Author : Julian Miles, Staff Writer

Life shouldn’t be this easy to take. Flick a switch and listen to the muted swoosh of a section spitting its atmosphere into vacuum. Of course, it’s not so easy for those losing it. The agonies of the dying beat against my mind and reduce me to retching spasms.

Two days ago I returned to the Eden Range to find we had been taken over. I do not know which of the twenty-five thousand colonists was the mule, but the Klansaard Wyrm is difficult to detect when it has wrapped itself around the spine and ossified its redundant body. The colonists would have been unaware of the creeping horde that the single host liberated into the ducts. Thankfully the Klansaard need living hosts, otherwise I’d have to pilot the ship into a sun to ensure the infestation was destroyed.

Hosts are distinguishable by a very upright posture and a marked aversion to retinal scanners. They don’t know about the primary marker. Any psionic in contact with a host will ‘hear’ an ‘echo’ on the thoughts of the host, where the Klansaard is controlling its puppet with so much subtlety that the host is rarely aware until the paralysis sets in.

“Danny! Danny! Don’t do this, we can get you help!”

That’s Captain Amelia Thurrock. She was my lover and encouraged me to get formal training for my mental abilities.
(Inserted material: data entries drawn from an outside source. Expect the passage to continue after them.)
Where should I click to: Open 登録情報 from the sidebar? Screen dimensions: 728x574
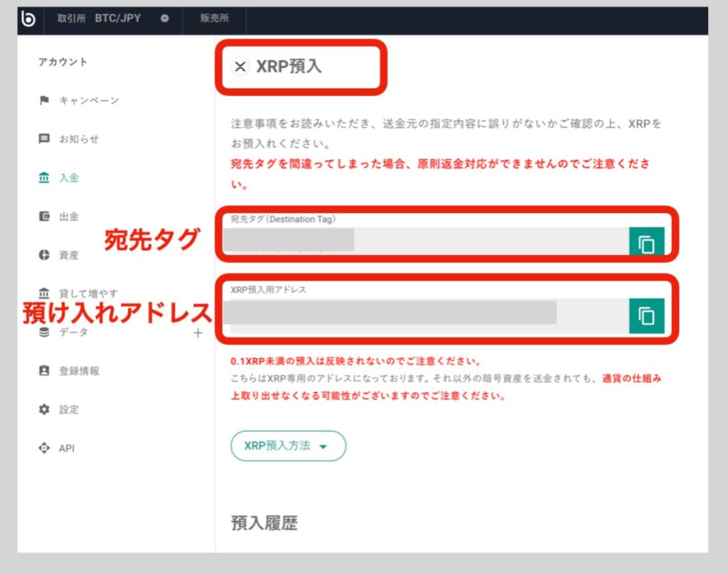pos(44,371)
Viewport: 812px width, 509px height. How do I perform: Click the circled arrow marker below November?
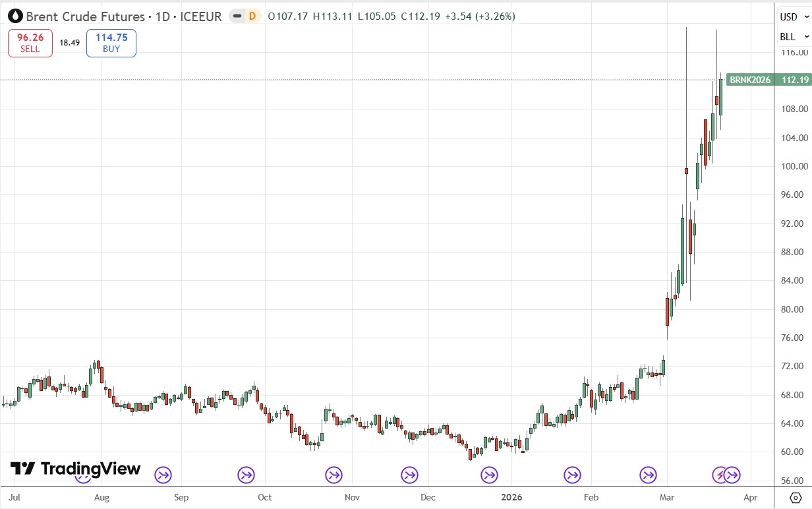pos(334,474)

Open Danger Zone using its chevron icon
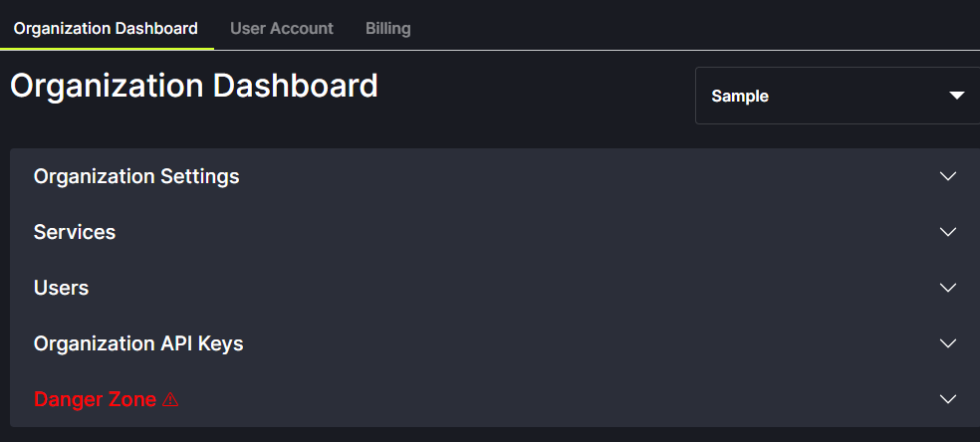(947, 399)
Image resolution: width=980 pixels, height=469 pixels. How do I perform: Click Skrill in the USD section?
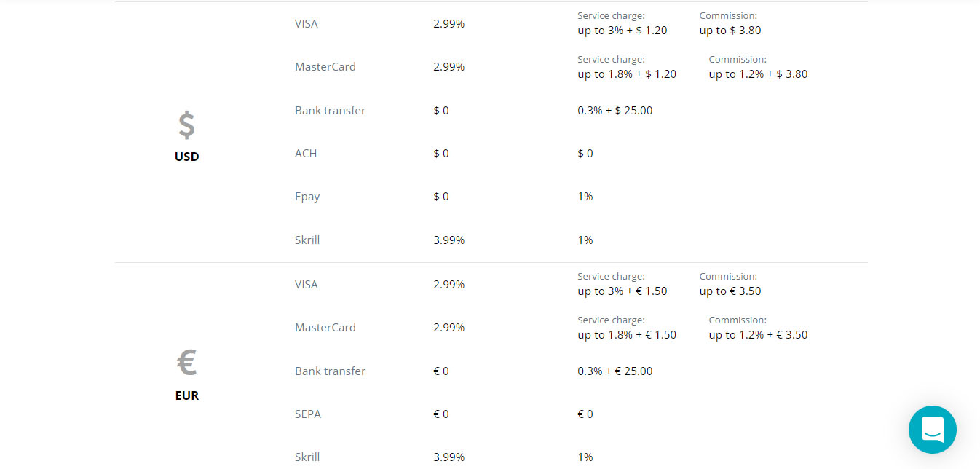click(307, 240)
It seems so wrong that her encouragement is the thing that means I have to kill her and she will never know why.

As soon as I came onboard, I felt the echoes within all around me. I clambered out of my travel gear but kept my biosheath on, preventing any entry for baby wyrms. Then I made my way to one of the emergency stations that all ships have since the Infestation of Apella a century ago. I have the command codes and after authorising myself and sealing the station, I contacted the Second Fleet cruiser that had brought me here for advice. The conversation that followed was wracked with sobs and crying on both sides, but in the end, there were only going to be deaths. We cannot afford to take chances.

Except for me, who is guaranteed clean but will be quarantined for six months anyway, no-one on the Eden Range can be permitted to live. At least my prompt action has saved the ship from destruction. The thing I will never forgive myself for is having to do this section by section. The death agonies of the whole ship at once would turn me into a vegetable.

Recovered at last, I straighten up and flick the next switch as my tears rain down.